The device may include a stateful firewall, a VPN concentrator, or be an IPSec security gateway.
Layer 7
Layer 7 switches may distribute loads based on URL or by some installation-specific technique to recognize application-level transactions. A Layer-7 switch may include a web cache and participate in a content delivery network.
Network switch can utilize the full throughput potential of a networks connection for each device making it a natural choice over a standard hub.
In other words, say for instance you had a network of 5 PCs and a server all connected with 10Mbps UTP cable. Using a hub, the throughput (10Mbps) would be shared between each device, with a switch each device could utilize the full 10Mbps connection.
When using a switch instead of a hub it is common place to create a faster throughput connection between the switch and the server (backbone).
For example if you had 10 PCs connected to the switch with 10Mbps cable then it would improve performance to use a 100Mbps connection from the switch to the server.
Here We take an configuration example of Cisco Catalyst Express 500 Series Switch
(This is just an example to show the Internal "IOS-Internetwork Operating System", Interface of the Managed Switch )

1.Type the ip-address of the managed switch( ex. Cisco Catalyst Express 500 Series) in the address bar of the internet explorer or mozilla firefox and you will be prompted for user name & password in order to login into IOS (Internetwork Operating System)as shown in the above image.
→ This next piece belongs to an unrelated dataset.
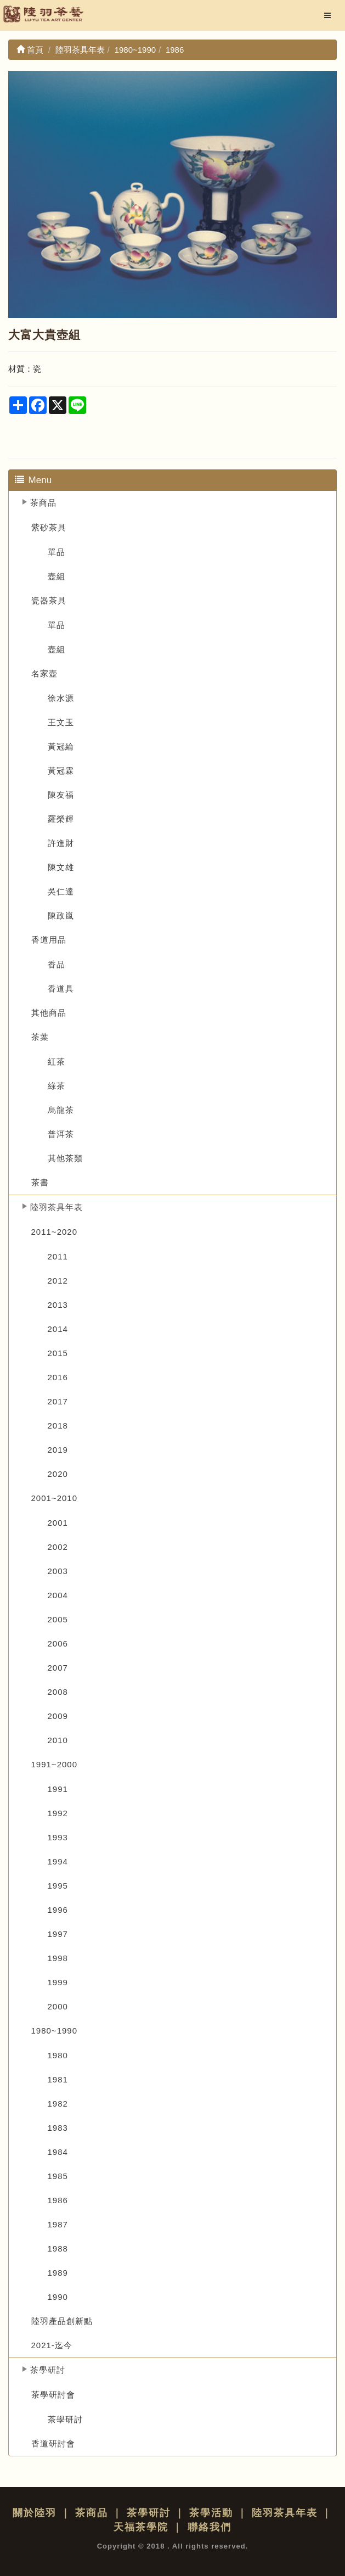 The image size is (345, 2576). What do you see at coordinates (58, 2103) in the screenshot?
I see `1982` at bounding box center [58, 2103].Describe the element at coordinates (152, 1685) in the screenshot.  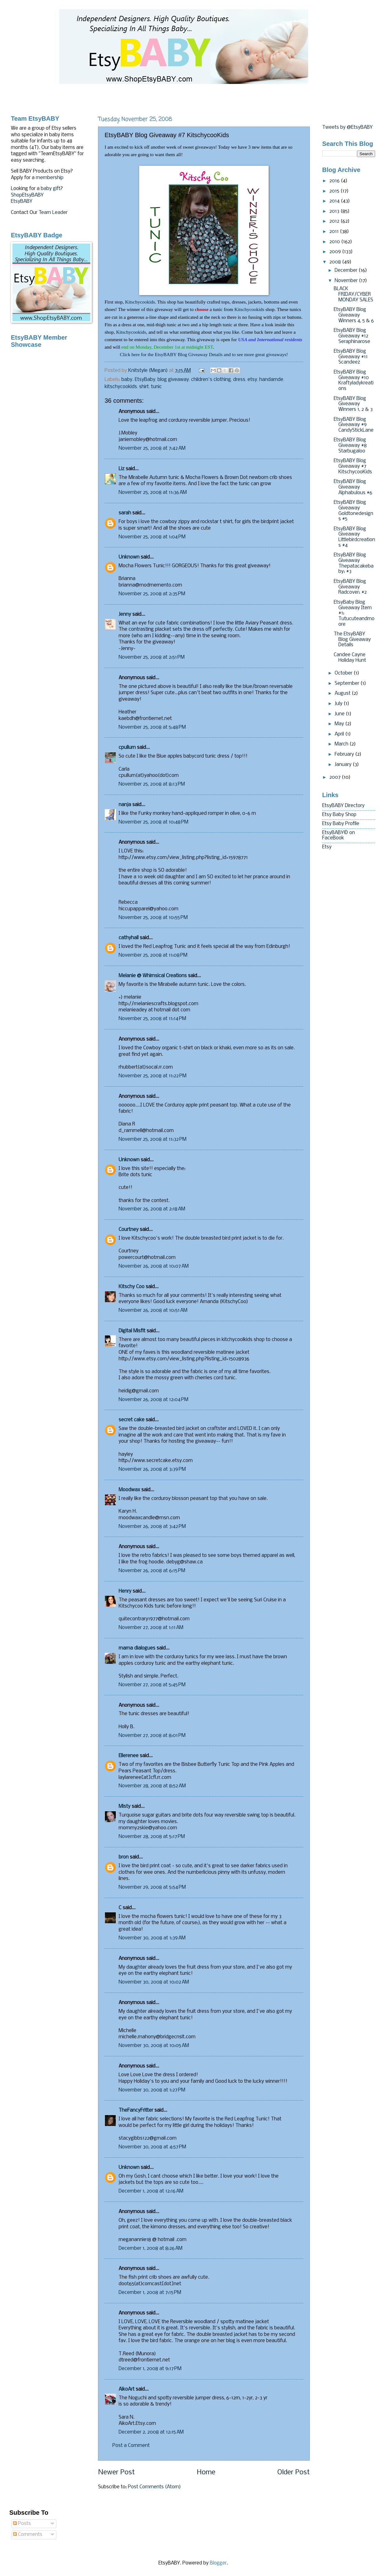
I see `November 27, 2008 at 5:45 PM` at that location.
2.Once Logged in you can see the Dashboard of the switch where all the general information and health status of the switch will be displayed as shown above,you can check the temperature of the switch,bandwidth usage,packet error as shown above.

3.In the above image you can see the Smartports Configuration and Configure.Here you can assign the port role to a specific port based upon needs (you can make port router,switch,guest,server,desktop etc.)

4.In the above image as you can see that one can go for complete port settings,its description and other functions

5.Under "Express Setup" the network settings and the name of the host,subnet mask,gateway,IP Assignment Mode can be described as shown above

6.One can create VLAN based upon their organizational requirements .If you don't wish to create a VLAN then leave it as default,as shown above

7.One can monitor the port status ,speed etc as shown above and also monitor the port statistics as shown in the image below , where one can monitor the number of transmitted bytes,packets and received also the error reports


8.In the image above once clicking on "Alert Log" under monitor one can see the complete Alert Log its severity and description as well as time stamp.

9.Under Diagnostics one can run a diagnostic test (which is automated and it will troubleshoot all the problems of the switch) as shown above.
10. Under software upgrade one can upgrade the version of IOS and also check for the latest version.